A three-week strike, the third in two years, against privatization at the state owned National Oil Company of Ivory Coast, Petroci, ended on 18 July. With no social plan to protect jobs, workers feared that Petroci’s proposed privatization would leave them worse off.

However, an agreement was reached, and wages for workers with more than ten years experience will be reviewed and the rights of the 13 workers transferred to a private company, Puma Energy, after the sale of petrol stations, protected. Working conditions for precarious workers will be discussed, as well as health insurance, pensions, and housing for workers.
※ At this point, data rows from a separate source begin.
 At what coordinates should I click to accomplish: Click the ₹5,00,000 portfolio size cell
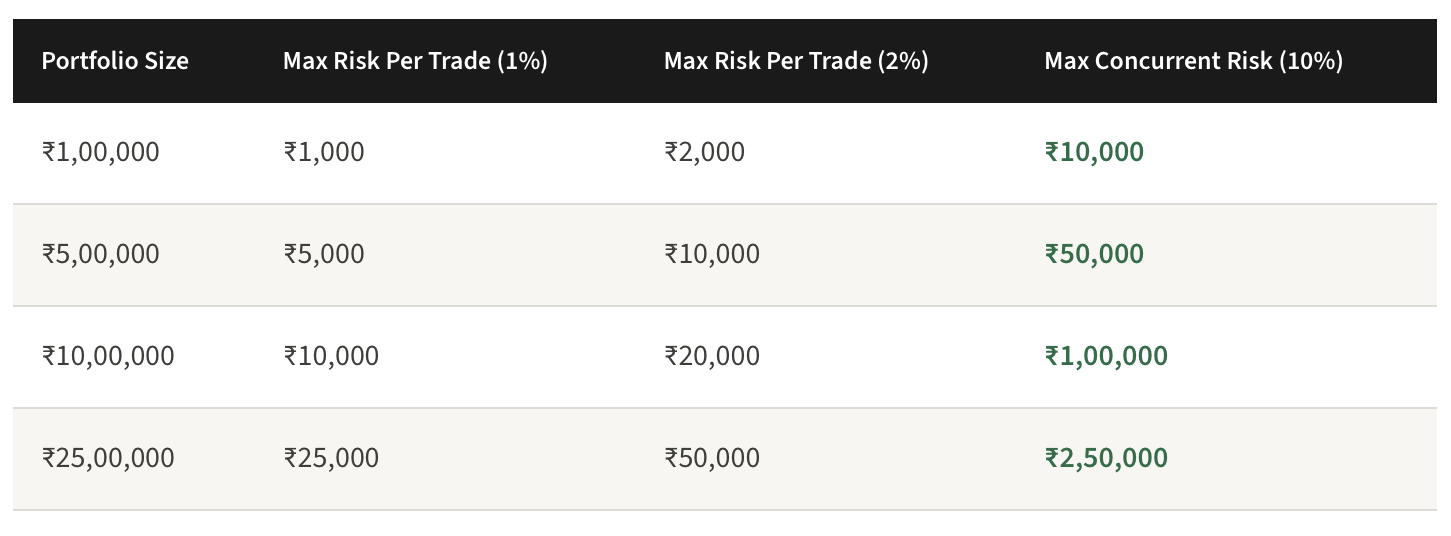pyautogui.click(x=101, y=254)
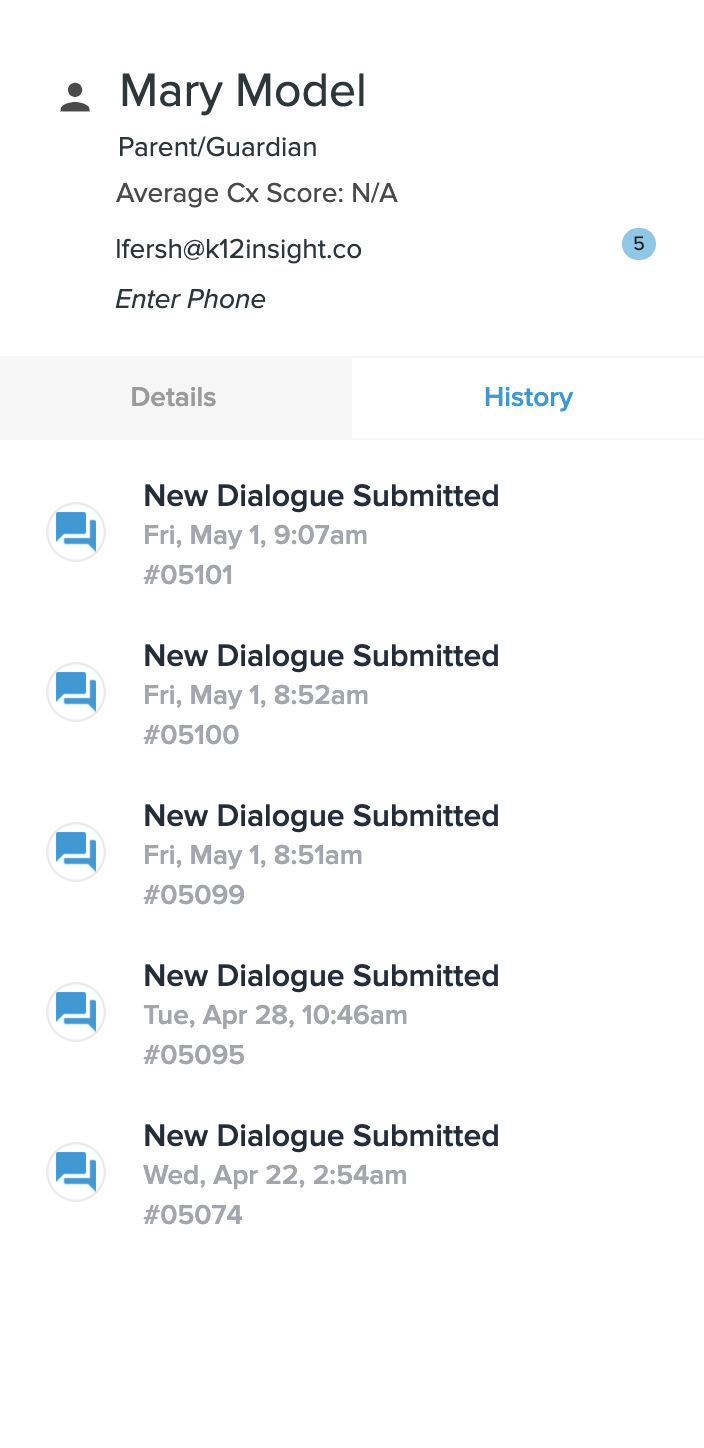The image size is (704, 1448).
Task: Click the email lfersh@k12insight.co
Action: pos(238,249)
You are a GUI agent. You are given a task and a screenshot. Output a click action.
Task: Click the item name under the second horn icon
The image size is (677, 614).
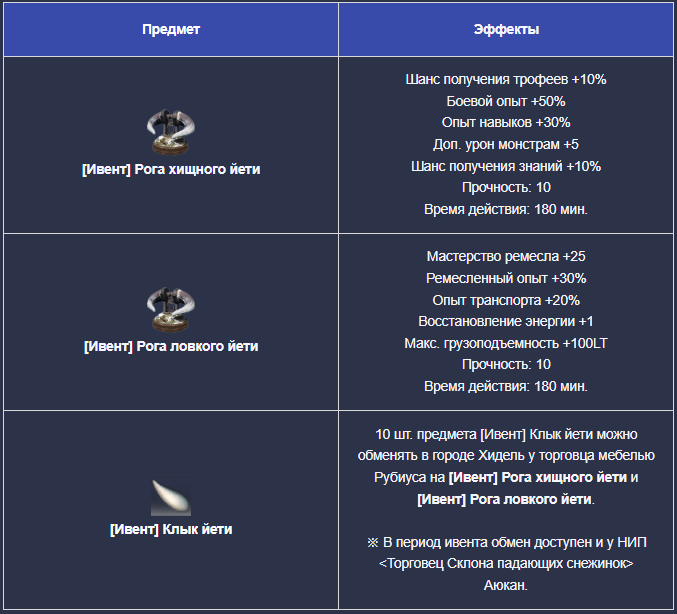(x=171, y=346)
Packages paid to 48 workers retrenched in 2016 will be reviewed.

At Klenzi, a fuel distribution company, there were blatant violation of the rights to organize, and shop stewards were not recognised. Management, which refused to meet the union, openly harassed workers and threatened them with dismissals if they remained union members. Other grievances included the company’s failure to pay overtime, health insurance and pension benefits.

SYNTEPCI has written to the government, expressing its disappointment on how the labour ministry was dealing with the union bashing and trampling of workers’ rights.

Said Jérémie Wondje general secretary of SYNTEPCI:

“We wrote to the Directorate General of Labour on how badly they were managing workers grievances that we have brought to their attention. We told them that their failure to act was weakening our union.”

Diana Junquera Curiel, energy director at IndustriALL, says:

“We are calling upon Libya Oil, Petroci and Klenzi to stop attacking unions, and to instead engage in good faith dialogue and to work with them to resolve their grievances. Workers’ rights are protected by labour laws and international conventions that the Ivory Coast has signed.”